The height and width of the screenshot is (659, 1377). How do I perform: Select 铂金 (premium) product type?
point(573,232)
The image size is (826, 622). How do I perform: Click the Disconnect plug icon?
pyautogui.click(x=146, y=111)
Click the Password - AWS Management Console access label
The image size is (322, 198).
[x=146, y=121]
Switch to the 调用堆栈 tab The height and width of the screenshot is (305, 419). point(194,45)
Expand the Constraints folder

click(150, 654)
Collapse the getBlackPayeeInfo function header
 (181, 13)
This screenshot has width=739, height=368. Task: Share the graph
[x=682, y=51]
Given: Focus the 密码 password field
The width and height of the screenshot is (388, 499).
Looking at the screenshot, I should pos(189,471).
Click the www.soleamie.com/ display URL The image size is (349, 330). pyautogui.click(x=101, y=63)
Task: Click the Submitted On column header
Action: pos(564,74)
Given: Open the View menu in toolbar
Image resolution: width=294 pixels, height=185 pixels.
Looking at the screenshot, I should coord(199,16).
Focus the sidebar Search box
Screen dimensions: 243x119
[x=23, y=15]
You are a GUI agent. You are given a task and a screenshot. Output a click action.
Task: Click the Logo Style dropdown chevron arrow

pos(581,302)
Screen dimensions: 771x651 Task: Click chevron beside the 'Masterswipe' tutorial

PROBLEM: Above are the records. Copy every line in them holding "Focus".

SOLVED EXERCISE:
Given: Focus the 密码 password field
Focus the sidebar Search box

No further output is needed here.